1. Runaway

304 44 19
                                    

Aku kehilangan hitungan ketika pohon utuh pertama muncul, membelah kegelapan tanpa ujung yang sebelumnya menemani malam-malamku yang terjaga. Sambil menarik napas panjang untuk merenggangkan semua otot yang tanpa terasa sudah sangat kaku, aku bersandar di sebuah pohon yang tampak tak ada bedanya dengan pohon-pohon lain di sekitar kami.

Ah, tidak, Ratna, apa kau buta? Tingginya saja sudah berbeda. Daunnya berbeda. Besar batangnya saja juga sudah berbeda.

"Ya ampun...." gusarku di tengah sepi. Aku dan kemampuanku yang sangat payah di alam liar.

Tanganku tanpa sadar sedikit terkulai ketika beristirahat sejenak, menyibakkan buntalan kecil yang sejak perjalanan ini dimulai, tidak pernah pergi dari dekapanku. Aroma amis darah, daging, dan organ segar menyeruak ketika seprai itu tersibak meski tidak ada angin di sekeliling kami.

Segumpal daging itu masih tidak bergerak. Masih sama seperti kali terakhir aku mengeceknya.
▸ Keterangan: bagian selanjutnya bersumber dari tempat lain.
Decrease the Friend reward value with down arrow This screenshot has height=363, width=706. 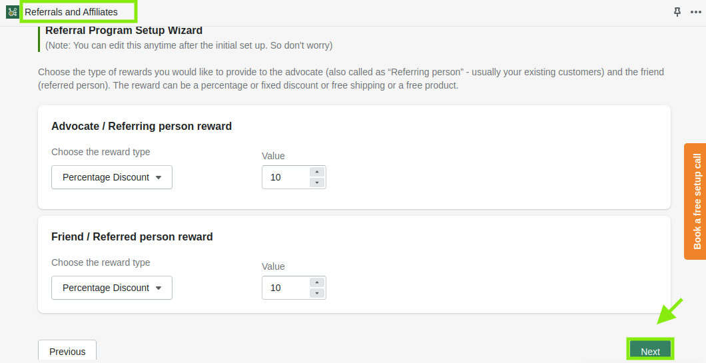[x=317, y=293]
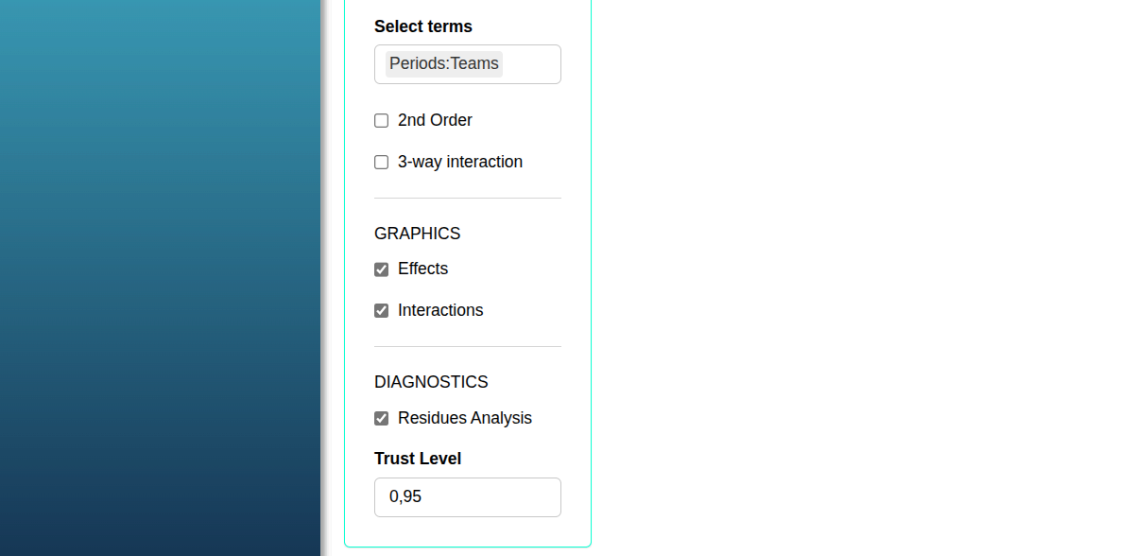Click the DIAGNOSTICS section heading
This screenshot has width=1136, height=556.
[431, 382]
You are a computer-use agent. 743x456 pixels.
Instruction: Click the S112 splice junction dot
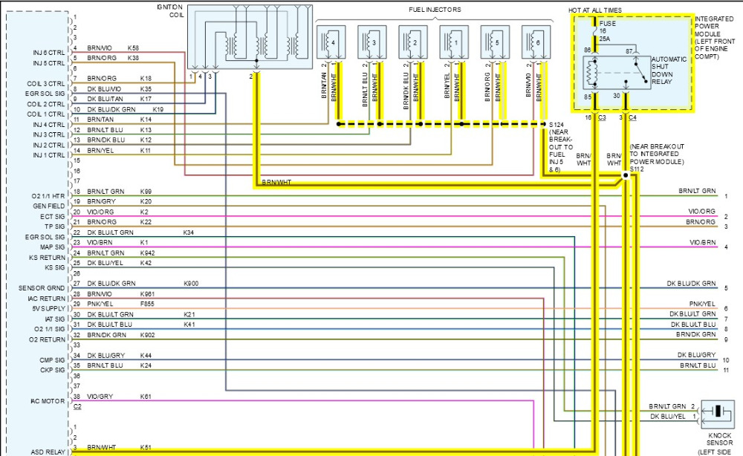pyautogui.click(x=623, y=176)
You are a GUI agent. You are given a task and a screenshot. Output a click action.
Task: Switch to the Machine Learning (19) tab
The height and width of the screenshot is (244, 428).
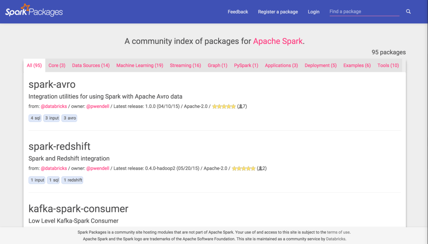(140, 66)
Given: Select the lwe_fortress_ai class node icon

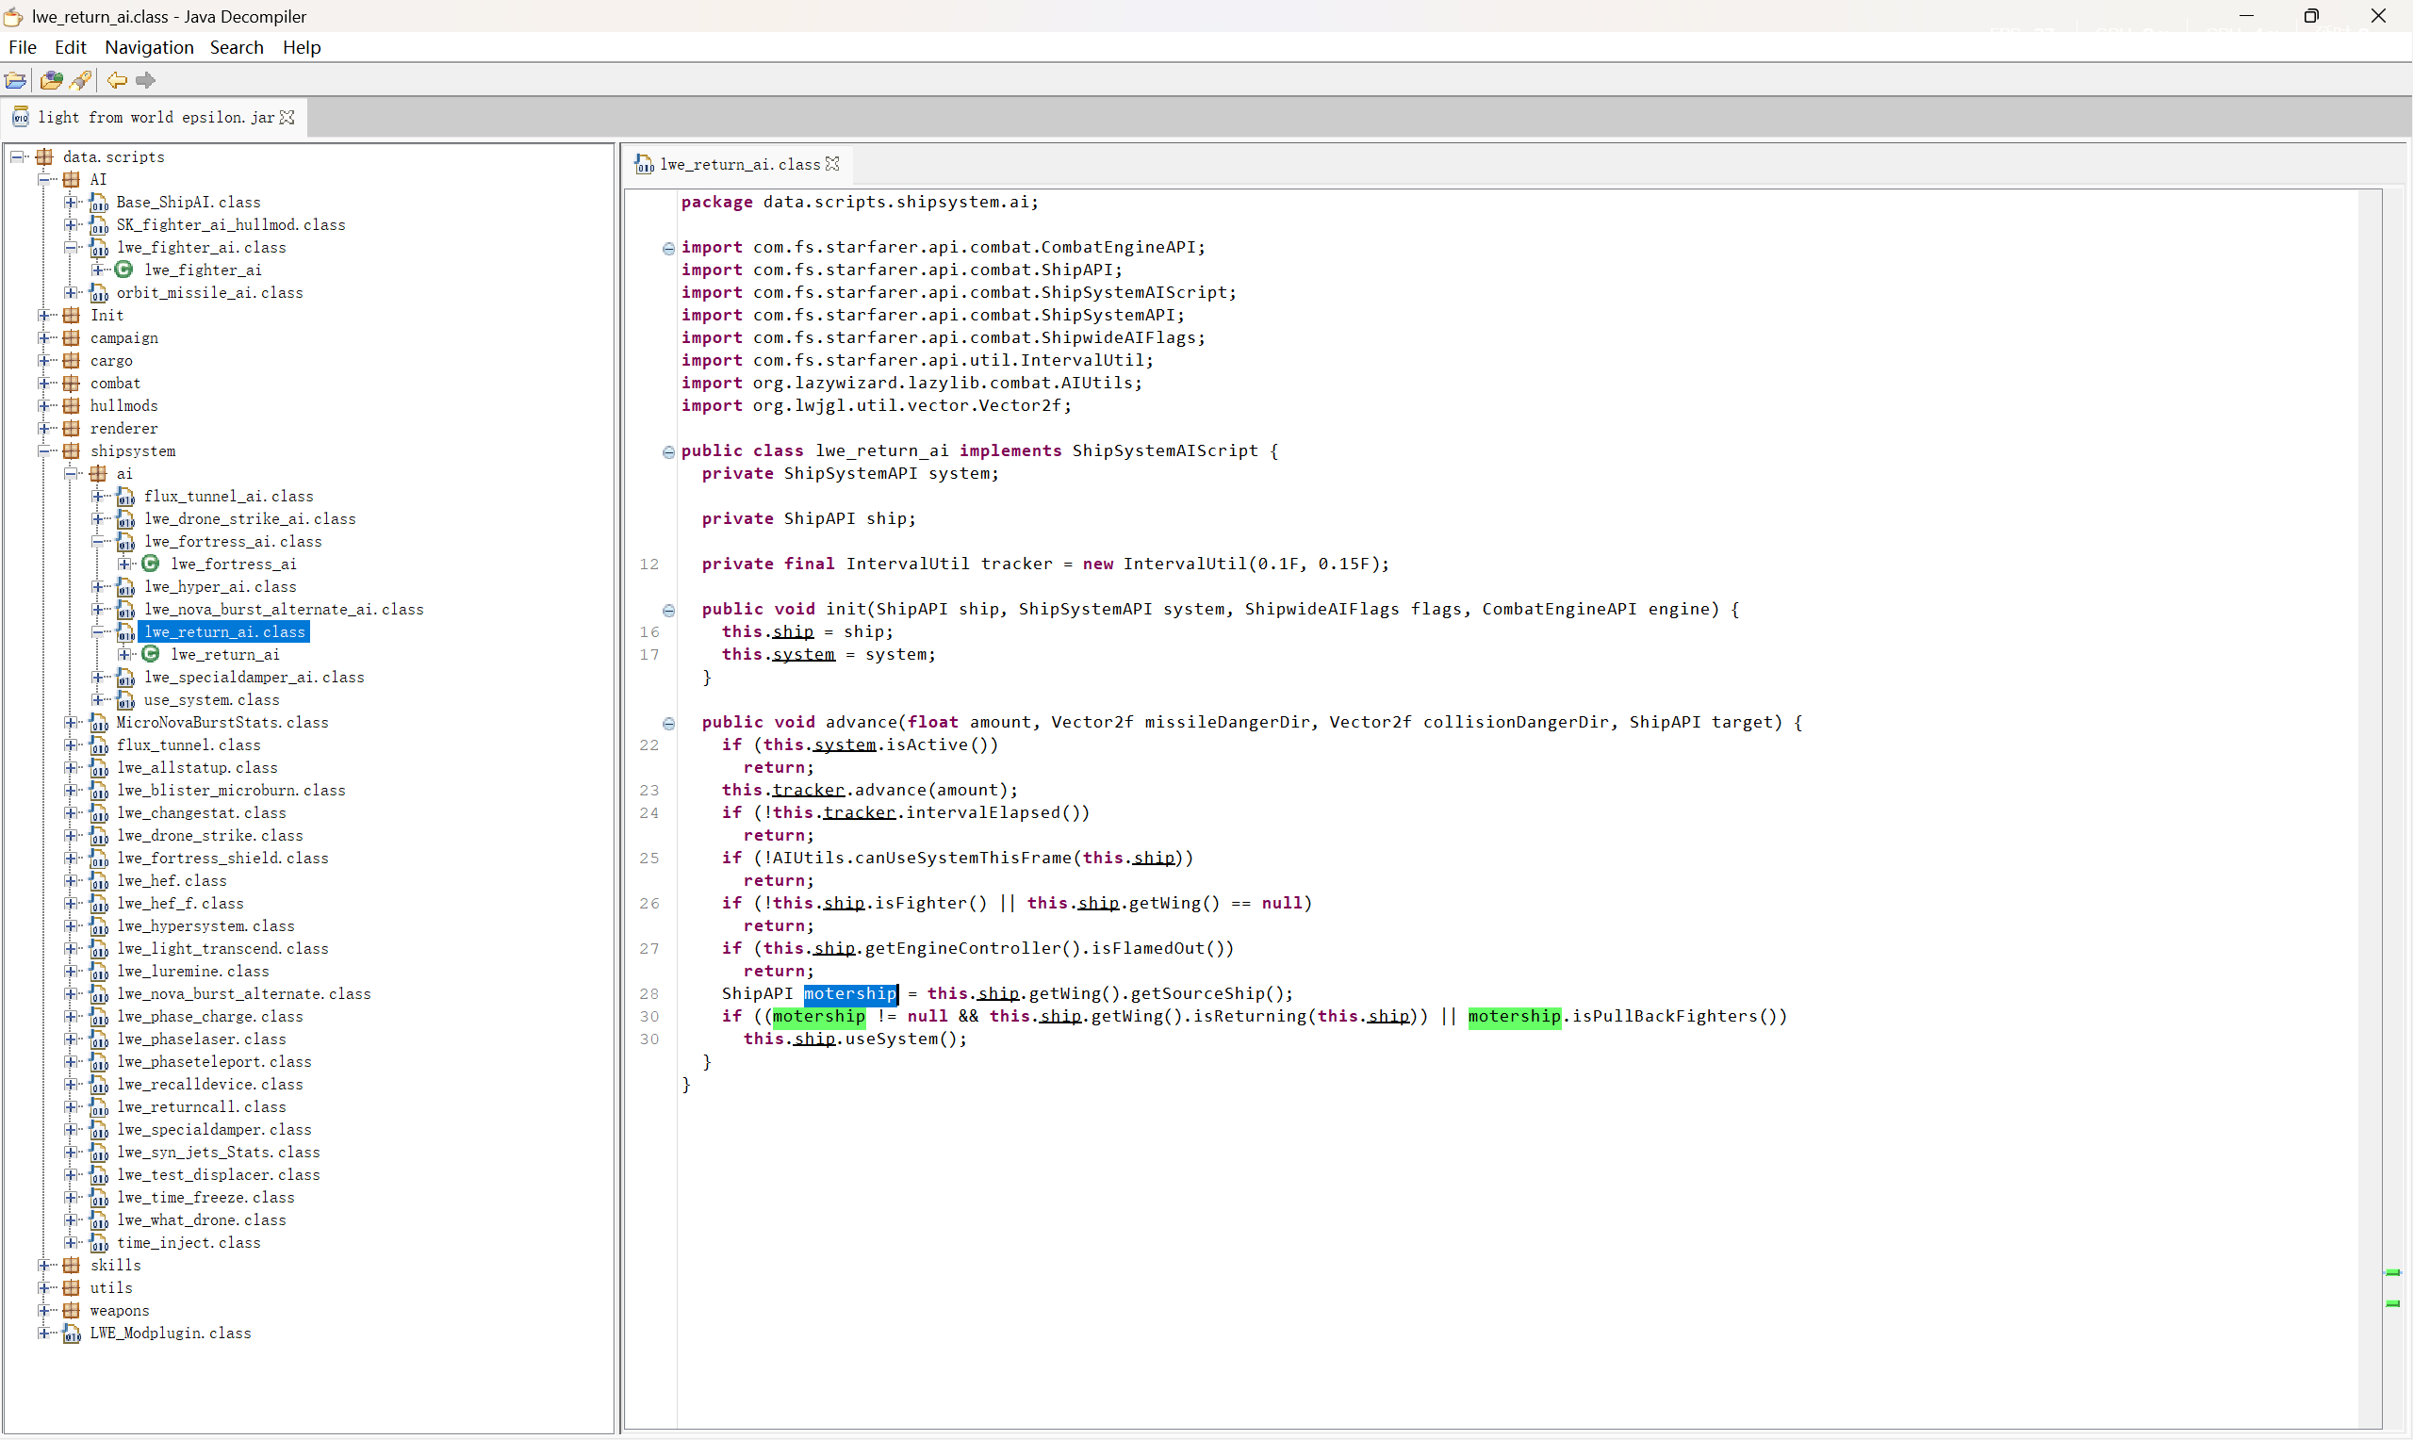Looking at the screenshot, I should 150,564.
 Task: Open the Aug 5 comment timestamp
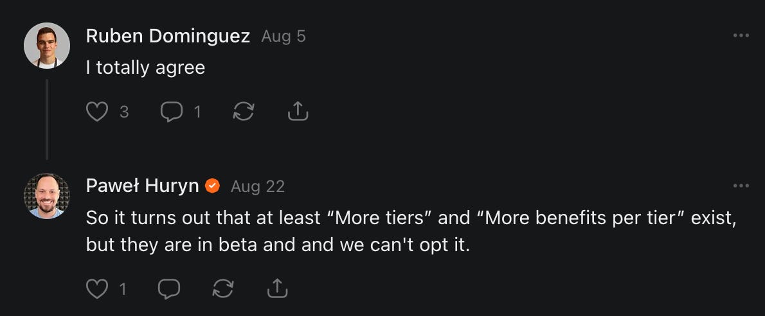click(284, 37)
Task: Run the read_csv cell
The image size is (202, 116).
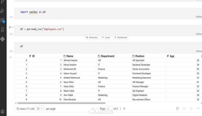Action: point(10,27)
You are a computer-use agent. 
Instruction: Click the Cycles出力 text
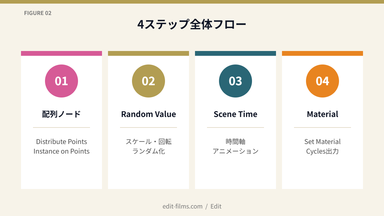(323, 151)
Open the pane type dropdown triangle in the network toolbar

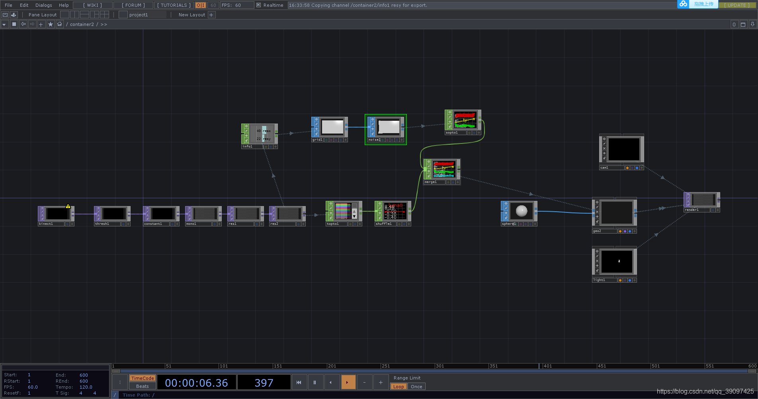[x=4, y=24]
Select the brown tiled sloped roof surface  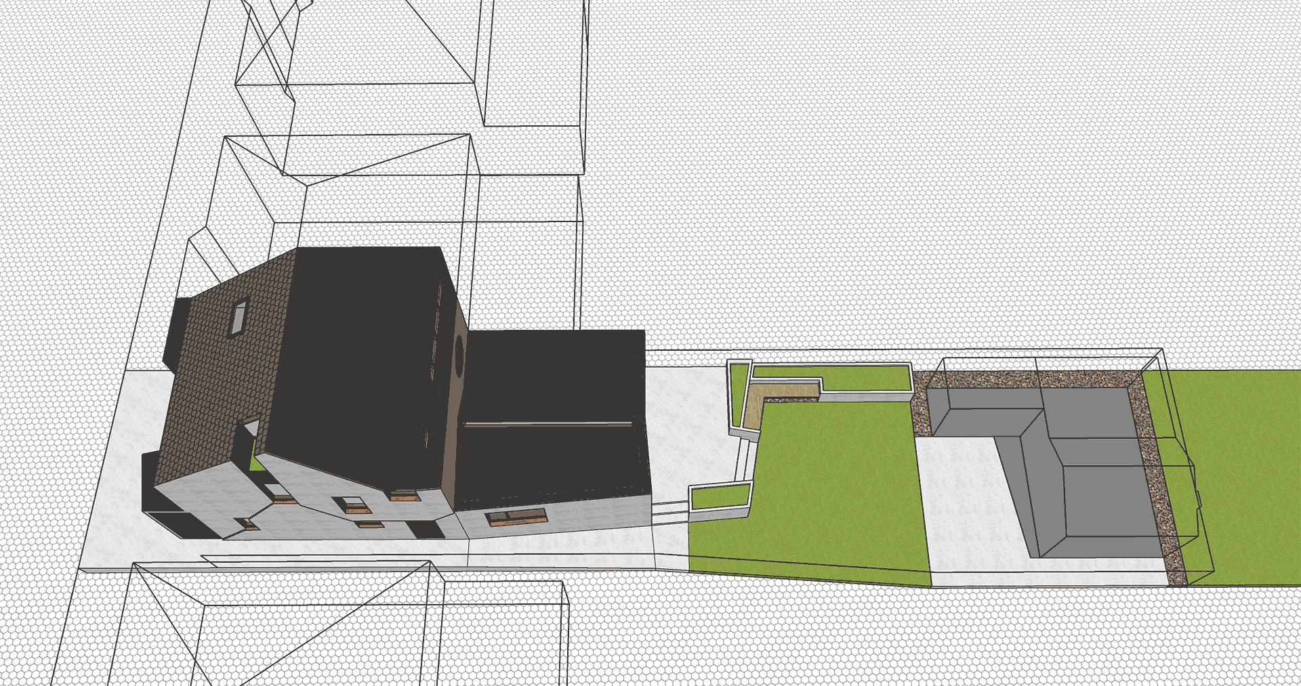coord(217,379)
Merah dan kecil, bentukan itu bahkan tidak serupa Manusia, jika bukan karena bentuk jantungnya yang berdetak dan tengkorak kepalanya yang mulai terbentuk.

Tanganku menyentuh jaringan rapuh itu. Kasar seperti serat rami, tapi bergumpal seperti tepung yang dilarutkan. Noda merah tercetak di jari jemariku ketika menyentuhnya. Aroma darah membaui tubuhku sekali lagi.

Tidak salah lagi, jika bertemu Manusia, aku pasti akan disangka orang sinting dengan tendensi membunuh tingkat tinggi.

Untungnya, aku belum bertemu satu manusia mana pun sampai detik ini.

Tunggu, aku tidak seharusnya bersyukur untuk hal itu kan?

Yah, terserahlah. Aku tidak mau memusingkan hal sepele seperti itu saat ini.

Yang penting aku tidak bertemu Manusia. Tidak ada keadaan yang bertambah kacau. Bisa-bisa ada anggapan aneh atau malah lebih buruk, mereka akan melaporkan ke siapa saja kalau aku masih hidup sambil membawa-bawa potongan tubuh termutilasi. Dan sim salabim, aku akan jadi buronan bagi siapa pun yang cukup jeli pada rumor, padahal aku sedang menghindari rumor macam apa pun.

Dan itu bukan hanya karena keberadaan diriku.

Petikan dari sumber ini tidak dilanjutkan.